Perintah tugas 1
Sebutkan semua jenis seni musik tradisi yang, menurut kutipan wawancara tentang gamelan, pernah dipraktikkan atau didalami oleh narasumber.
Perintah tugas 2
Jawab pertanyaan berikut berdasarkan kutipan wawancara tentang gamelan:
(a) Pada tahun berapa narasumber tinggal di Bandung, dan berapa lama?
(b) Sistem apa yang tecermin dalam praktik gamelan di Bali?
(c) Apa jawaban narasumber saat ditanya apakah ia menyukai musiknya atau bunyi alatnya?

Kutipan sumber
Saat itu belum tahu gamelan lain?
Saya tahu, tapi praktiknya gamelan Bali. Pada 1990-an saya tinggal hampir empat tahun di Bandung, mengajar di UPI. Ketika itu saya mendalami pelajaran gamelan degung dan tarawangsa, semuanya menjadi pengalaman menarik. Saya merasa diperkaya oleh seni tradisi dan bangga sekali mendapat kesempatan itu.
Apa yang Anda sukai dari gamelan? Musik atau bunyi alatnya?
Dua-duanya. Tapi, khusus di Bali, situasi sosial bagaimana musik gamelan itu lahir dan masih dimiliki masyarakat juga sangat menarik. Sistem gotong-royong dan kerja sama tecermin dalam praktik gamelan sebagai aspek kolektif. Ini sesuatu yang di Barat sudah sedikit hilang barangkali. Maka ini suatu pengalaman yang hendak saya kembalikan ke masyarakat Eropa.
Pernah memadukan gamelan dengan musik Barat?

Informasi yang tampil
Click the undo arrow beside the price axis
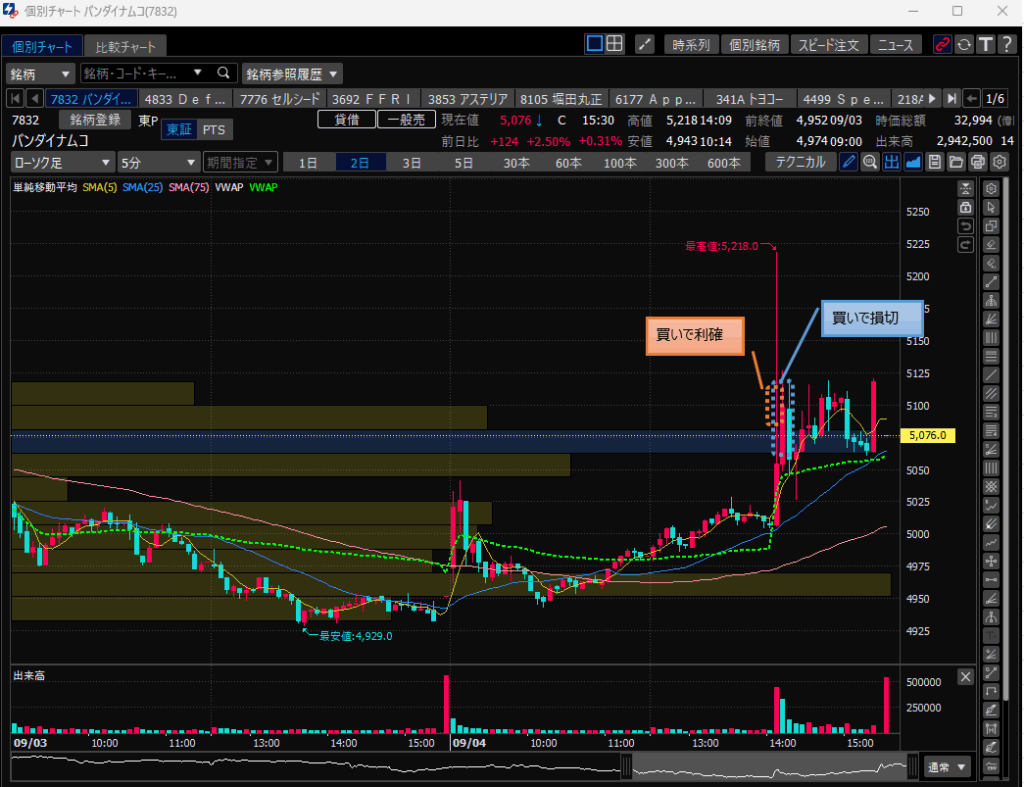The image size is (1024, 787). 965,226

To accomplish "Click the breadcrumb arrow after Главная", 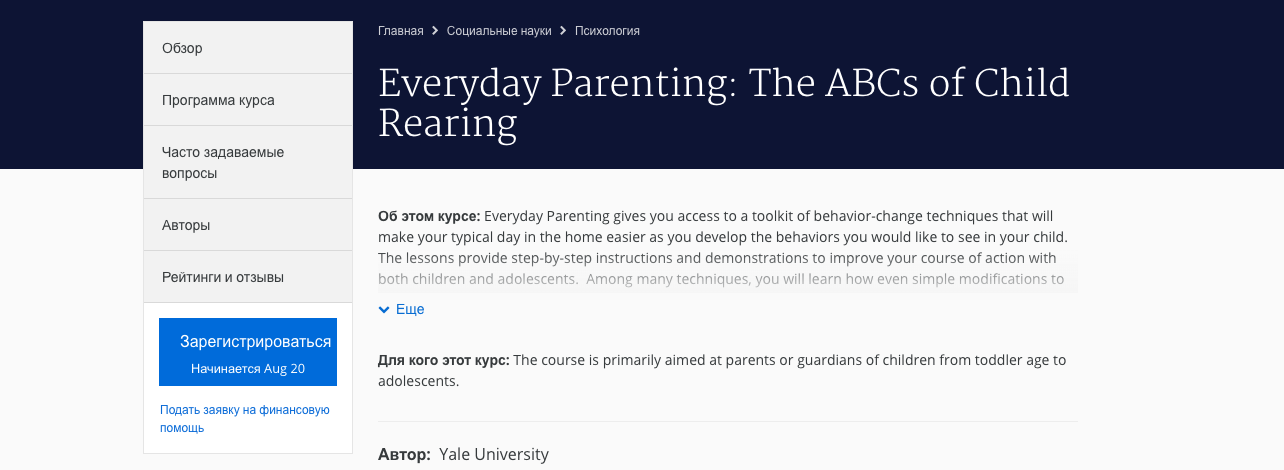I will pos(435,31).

Jawaban benar 1
Gamelan Bali, gamelan degung, dan tarawangsa.

Jawaban benar 2
(a) Pada 1990-an, selama hampir empat tahun.
(b) Sistem gotong-royong dan kerja sama.
(c) Dua-duanya.